У Бардина реплика Галуа не вызвала улыбки. «Она жалеет Мирона или, быть может, не только жалеет?.. — думал Егор Иванович. Ему стоило труда, чтобы не устремиться вслед за нею, хотя он понимал, что
Но целеустремленный Галуа не давал скучать. Он сказал, что рад тому, что Поборейша свел его с Хомутовым, солдатом и дипломатом, прежде всего солдатом.
— Все козыри, которые союзники обрели в войне, обретены солдатом — дай бог, чтобы мы их сохранили и обратили в дело… — заметил Галуа и поднял бокал за здоровье Хомутова. — Вот вы солдат и должны понять меня: все видят уже зарю победы, видят и те, кто не доживет до нее… Обидно, жестоко — обидно, несправедливо… Не так ли?
Хомутов сомкнул веки, казалось, сомкнул до боли, потом распахнул — внимание Галуа и вопрос Галуа были для него неожиданны.
— Да, несправедливо, но это объективная несправедливость, так сказать; идет война, и никто не знает, когда и где подберет тебя пуля. — Он умолк, но никто не проронил слова. Хомутов, видимо, сказал не все. — И в самом деле, объективная несправедливость — не в наших силах остановить войну. — Он с нескрываемой тоской взглянул на Галуа.
— Но можно подумать, что есть и иная несправедливость? — спросил Галуа, он проник, как можно было понять, в логику диалога и пытался приблизить его развязку.
— Есть.
— И это поддается уточнению?
— Да, разумеется, — ответил Хомутов и пояснил с готовностью: — Я говорю о том случае, когда солдат, сражающийся за правое дело, гибнет от пули, посланной в спину…
Всемогущий Хомутов одним ударом приблизил разговор к той самой черте, с которой сегодня он должен был бы начаться.
— Черчилль говорит: «Мы вступили в войну из-за Польши», — мигом сообразил Галуа, не зря он берег драгоценную трезвость. А фраза его была истинно трезва; он и прежде, обороняясь, обращался к слову лица одиозного — «Черчилль говорит!» — а сам отступал в тень. — Надо понять и Черчилля: британский кабинет и парламент думают так же… С парламентом говорить ему, а не нам!..
Бардин вышел из-за стола и сел на софу, точно эта позиция давала ему возможность лучше рассмотреть француза, а кстати и установить дистанцию — для атаки это было необходимо, а у Бардина Егора Ивановича было намерение атаковать. Вон какую тираду изрек Галуа: «С парламентом говорить ему, а не нам!»

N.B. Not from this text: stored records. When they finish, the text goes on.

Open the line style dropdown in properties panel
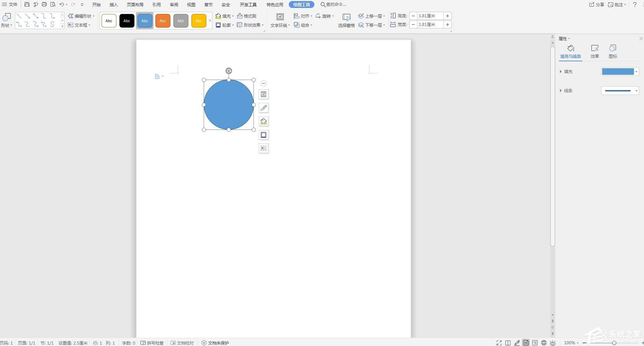The image size is (644, 346). [x=636, y=91]
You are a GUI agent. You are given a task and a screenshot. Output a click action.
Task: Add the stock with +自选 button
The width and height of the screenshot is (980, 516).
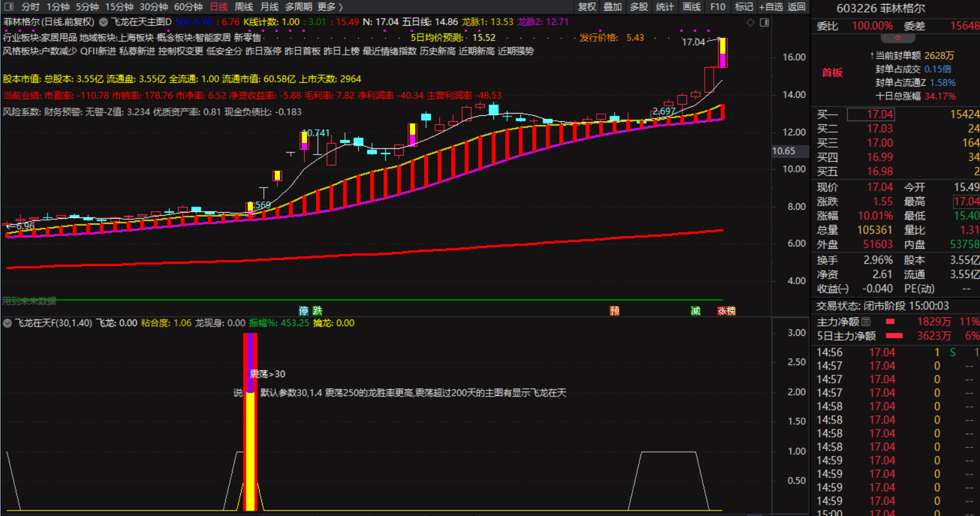coord(770,7)
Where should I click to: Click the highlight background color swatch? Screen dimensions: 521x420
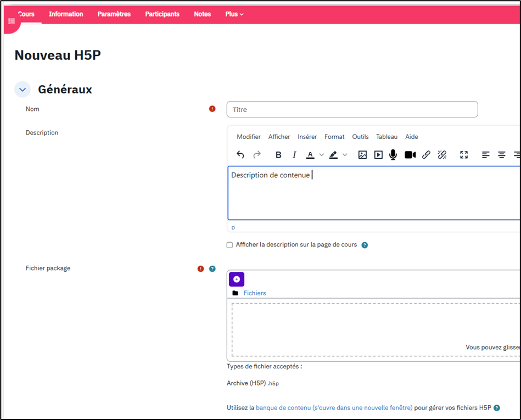[x=333, y=155]
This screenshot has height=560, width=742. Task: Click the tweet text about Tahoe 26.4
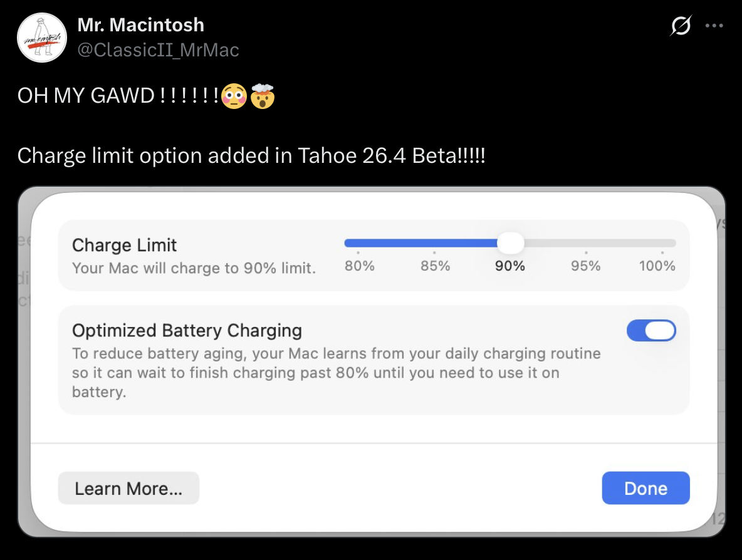tap(251, 155)
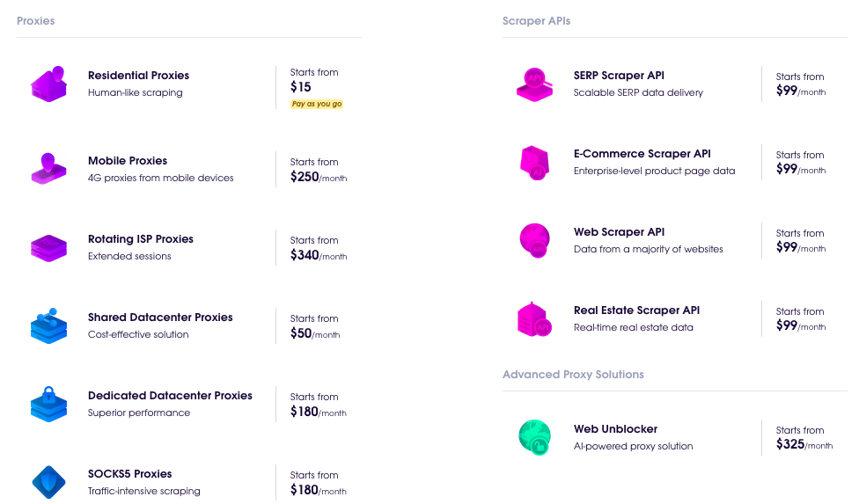The height and width of the screenshot is (504, 859).
Task: Click the E-Commerce Scraper API icon
Action: pyautogui.click(x=535, y=163)
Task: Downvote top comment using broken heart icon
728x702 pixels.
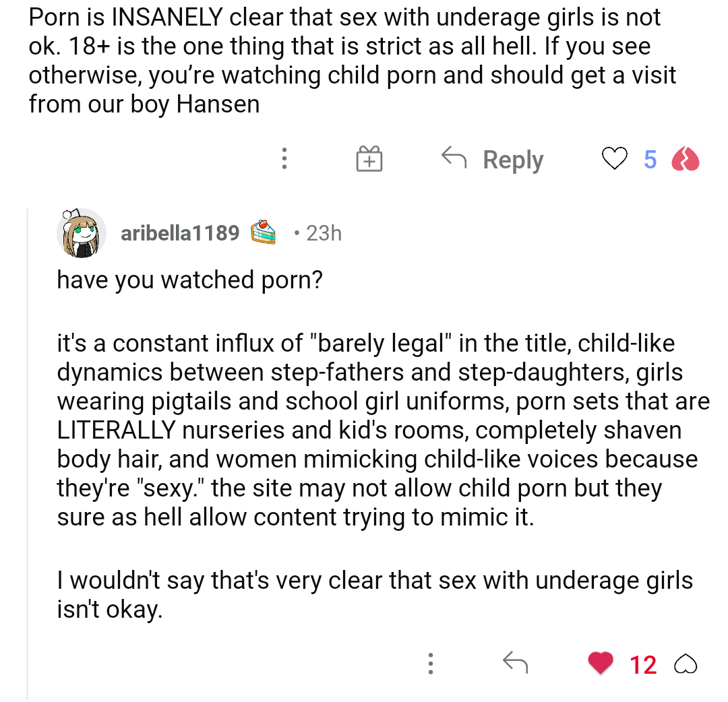Action: tap(686, 160)
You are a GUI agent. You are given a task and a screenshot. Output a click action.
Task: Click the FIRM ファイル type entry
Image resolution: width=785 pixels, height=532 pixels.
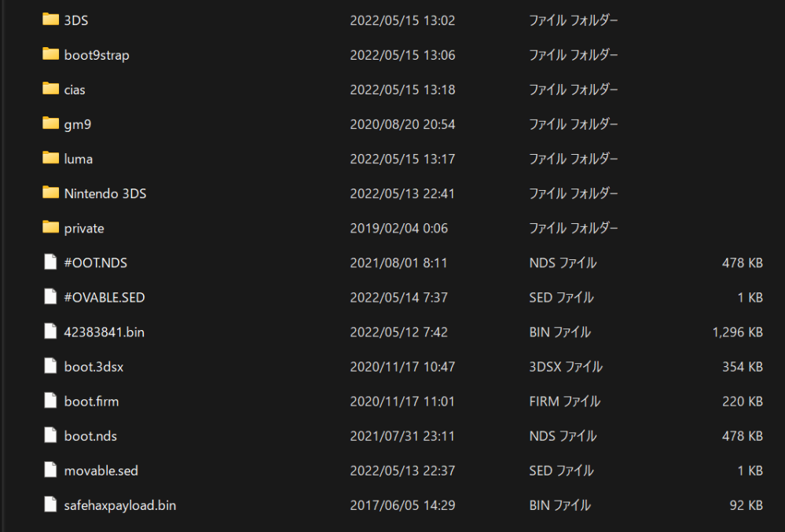[565, 402]
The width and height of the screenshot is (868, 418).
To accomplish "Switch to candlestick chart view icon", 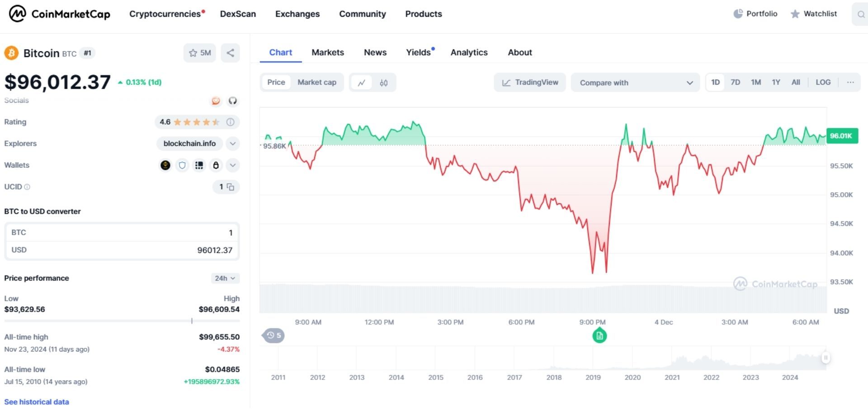I will click(383, 83).
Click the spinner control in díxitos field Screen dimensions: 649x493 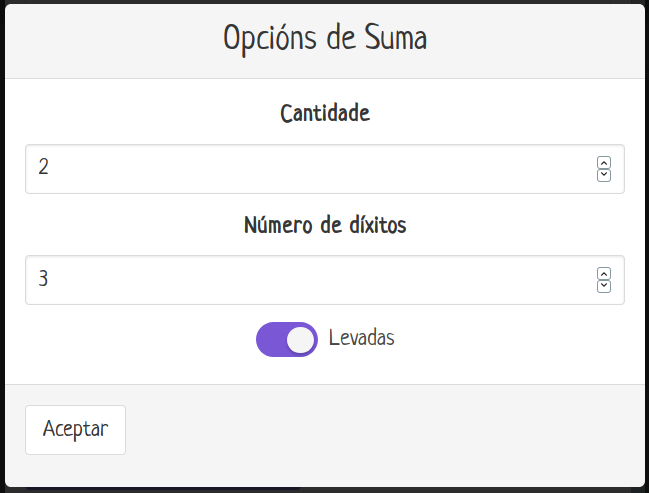(x=604, y=279)
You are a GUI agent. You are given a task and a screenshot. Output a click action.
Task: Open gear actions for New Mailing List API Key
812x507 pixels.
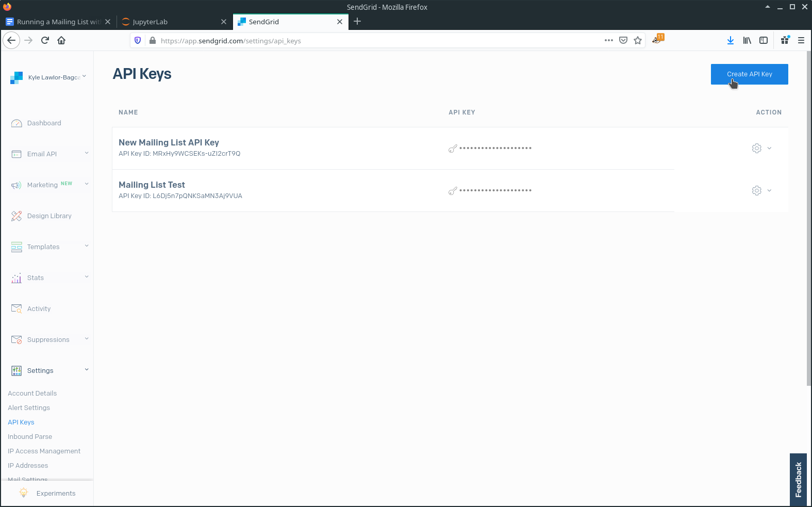click(761, 149)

— Тут два вопроса: состав польского правительства и граница… — подал голос Бардин, не вставая с софы, тон его был спокоен. — Вопрос о границе не нами придуман и не нами решался. То, что вошло в историю под именем линии Керзона, учитывало и английское мнение, при этом больше консерваторов, чем всех остальных, — правых консерваторов, чья антисоветская, а возможно, даже антирусская вера стала и у англичан притчей во языцех, — я говорю о лорде Джордже Натаниэле Керзоне.

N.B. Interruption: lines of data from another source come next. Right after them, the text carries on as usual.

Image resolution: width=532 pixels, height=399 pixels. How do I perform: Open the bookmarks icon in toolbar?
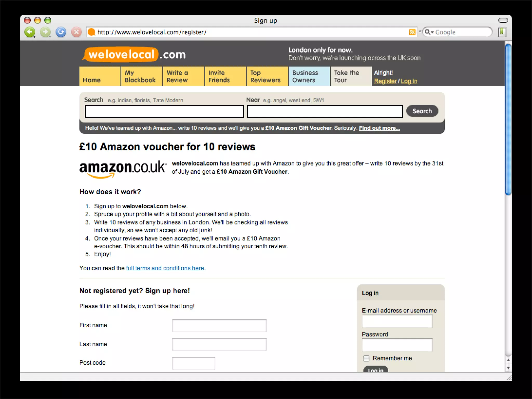point(502,32)
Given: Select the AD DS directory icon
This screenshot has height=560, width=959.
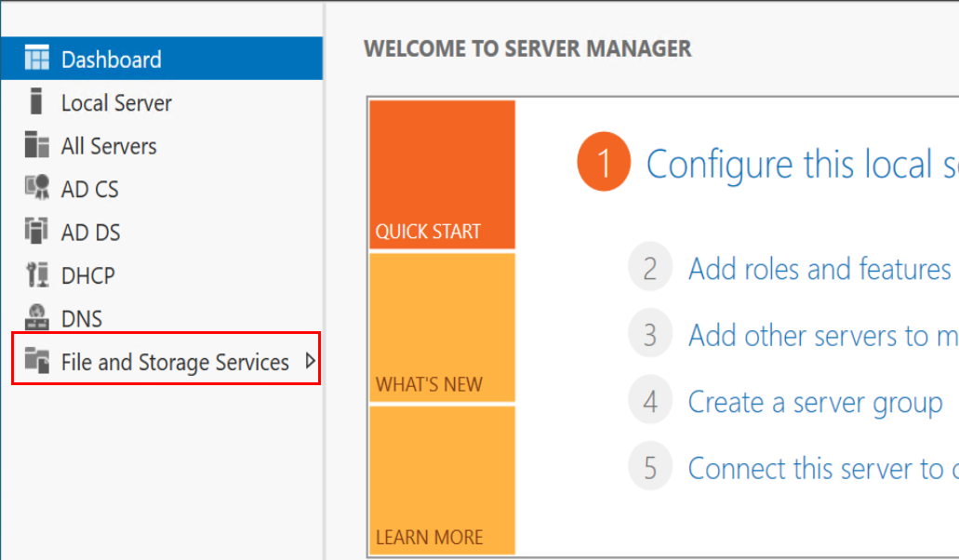Looking at the screenshot, I should click(36, 232).
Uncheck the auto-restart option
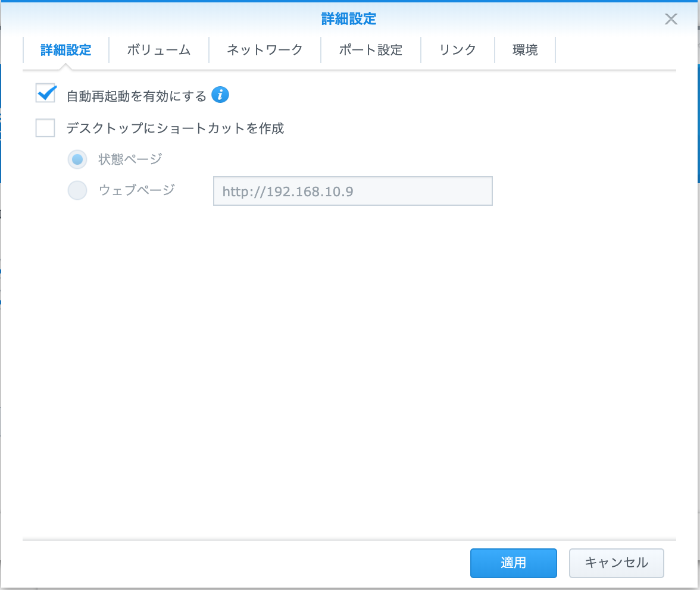700x590 pixels. tap(45, 93)
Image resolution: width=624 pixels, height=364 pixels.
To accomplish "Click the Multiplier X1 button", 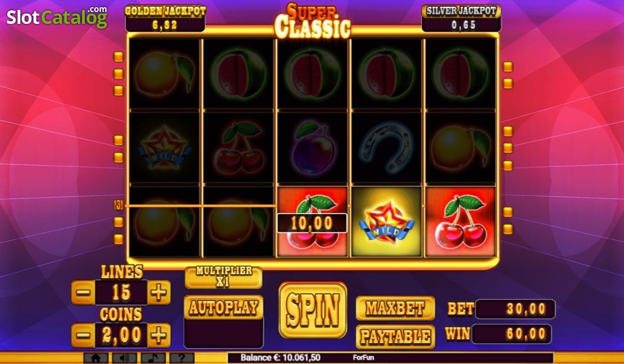I will pos(224,277).
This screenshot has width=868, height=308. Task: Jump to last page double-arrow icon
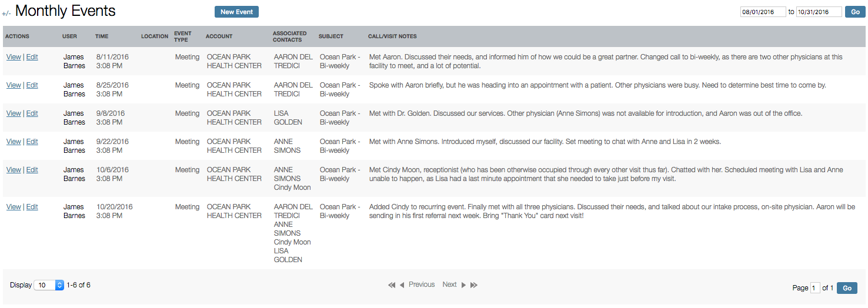click(474, 285)
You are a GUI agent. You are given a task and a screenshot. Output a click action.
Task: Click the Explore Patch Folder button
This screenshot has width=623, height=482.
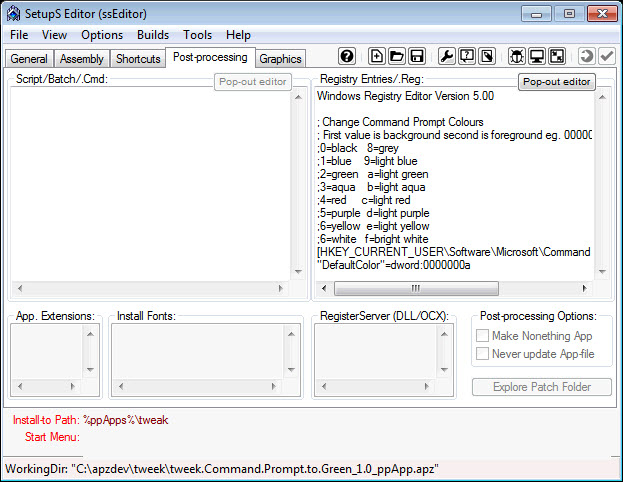click(542, 387)
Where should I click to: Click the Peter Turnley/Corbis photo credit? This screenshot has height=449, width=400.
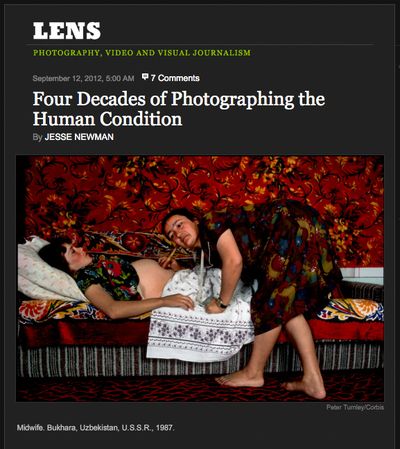click(355, 407)
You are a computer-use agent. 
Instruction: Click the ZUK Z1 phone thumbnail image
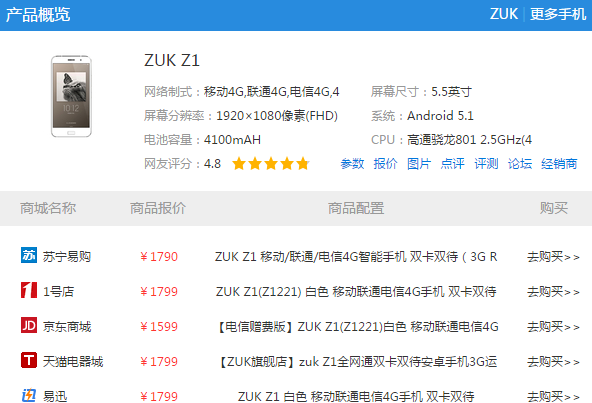click(71, 96)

Галуа обнаружил нетерпение — беседа все больше обращалась к теме, где у Галуа были известные козыри, и не в его характере было скрывать их.
— Ну, этот мотив британской политики известен мне больше, чем вам, — возгласил Галуа почти воодушевленно и, вскочив со своего места, устремился к софе. — Да будет вам ведомо, что лорд Джордж был той самой фигурой, по поводу которой, можно сказать, мнение петербургской Мойки и московского Кузнецкого моста могло быть тождественным! Не согласны, а я вам сейчас это докажу! — Он опустился на угол софы, на которой продолжал сидеть Бардин; он сел, не дожидаясь приглашения Егора Ивановича, но в том, что он решился сделать это, была не столько бесцеремонность или даже известная вольность, недопустимая в подобных обстоятельствах, сколько желание расположить собеседника. — Еще в пору моего золотого детства русские газеты печатали карикатуры на
Керзона, которые при Советах перепечатала бы любая газета!.. Нет, я имею в виду не только его антирусские маневры в Индии, Афганистане, Кувейте, которые он, как мог, скрывал, не только!.. — Он даже подпрыгнул — старая бардинская софа под расторопным французом обрела упругость, какая в ней и не подозревалась прежде. — Речь об ином, ну, эта его исповедь в палате лордов в девятьсот седьмом — да этакой русофобии даже палата лордов не слыхала. Скажу больше, то, что известно под именем «ультиматума Керзона» и стало эталоном классической антисоветчины, в тезисах существовало в девятьсот седьмом. Вы поняли мою мысль?Бардин рассмеялся, да так громко, что его колени пошли ходуном.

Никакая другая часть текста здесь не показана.